I chose to switch the switch because someone is going to die no matter what so it's better to save the lives that I can rather than save one life and kill the other people.
So then my friend posed the second scenario. You are a doctor and have a number of patients who need transplants, one needs a new heart, another needs skin, another needs blood type O, another needs a bone marrow transplant. In walks a man with all the specific body parts that are totally compatible for the patients. Your fellow hospital doctors say that you have to kill him to get his organs and save the lives of all these others. Do you kill him? There is not much time left so it's either kill this perfectly healthy guy who's a match for all these other people and save their lives or let that guy live and watch the other people die.
I said no, I don't kill him because killing another man is wrong even though that means all the patients will die.
So what's the difference between the first scenario and the second scenario? Basically, you aren't the trolley.

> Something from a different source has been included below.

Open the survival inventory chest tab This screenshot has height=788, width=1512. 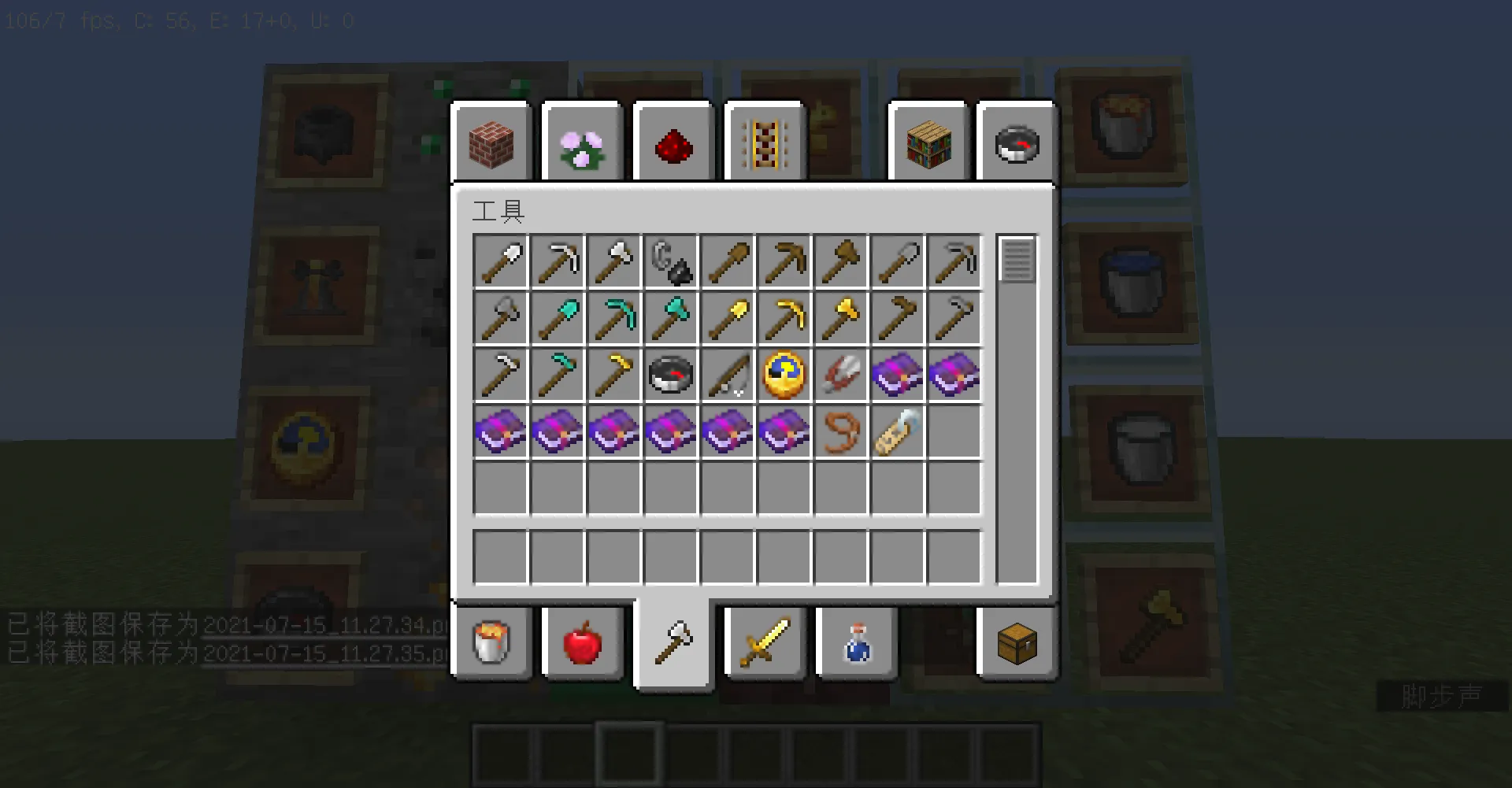(x=1015, y=643)
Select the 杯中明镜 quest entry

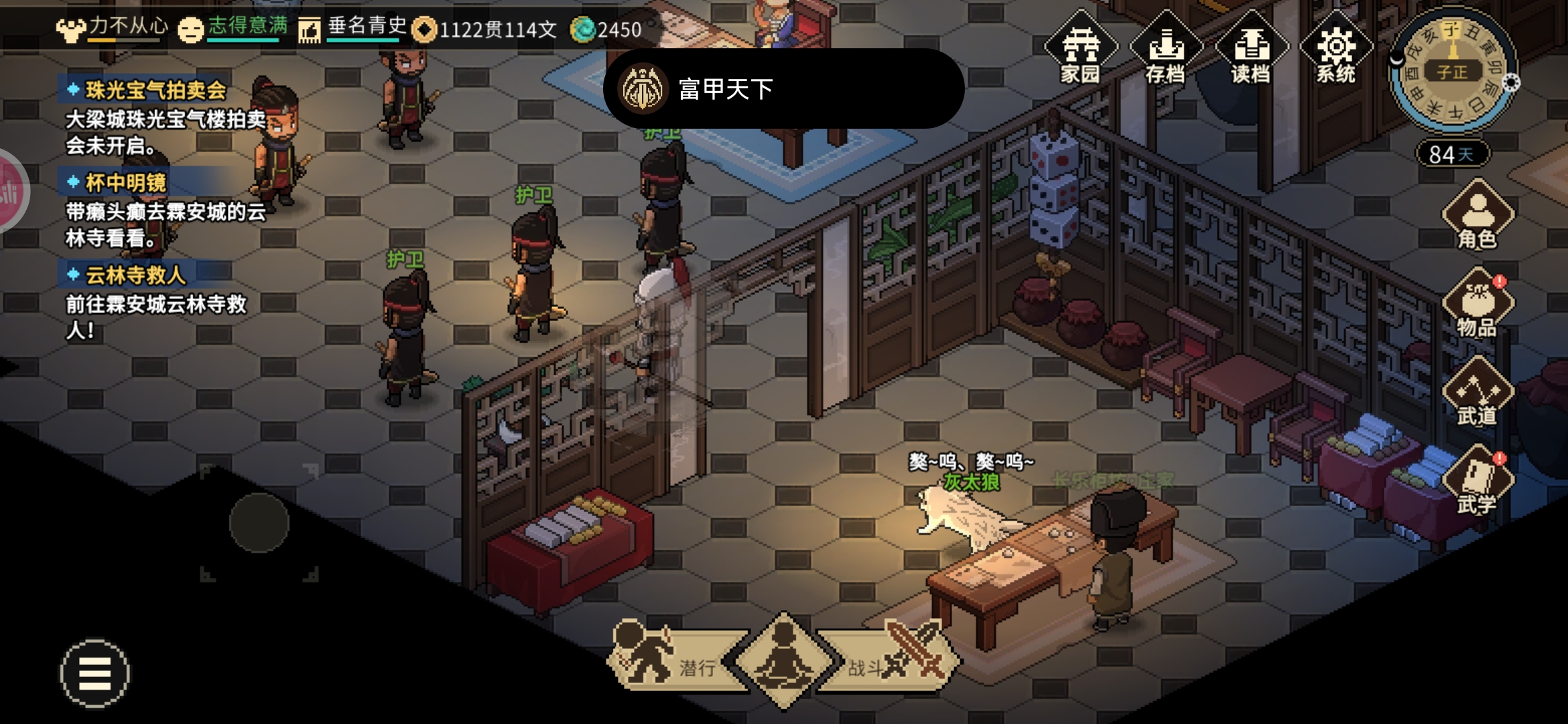(x=126, y=182)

For some reason people find it more ethical to switch the trolley's track killing one person than to actively choose to kill one person to save others even though killing one person in both scenario saves more people. If the choices only include either killing one person or killing a few people, we defer to the quantity to choose which is ethical. If there is an option to kill one person to save others or not kill that one person, not killing that one person becomes the most ethical choice. In the doctor scenario you could kill one person to save others but it seems wrong because you are actually doing the killing. Because there is no option to choose to kill like there is in the doctor case, switching the track to kill one person seems ethical even though the death of one person saves others just like the doctor case.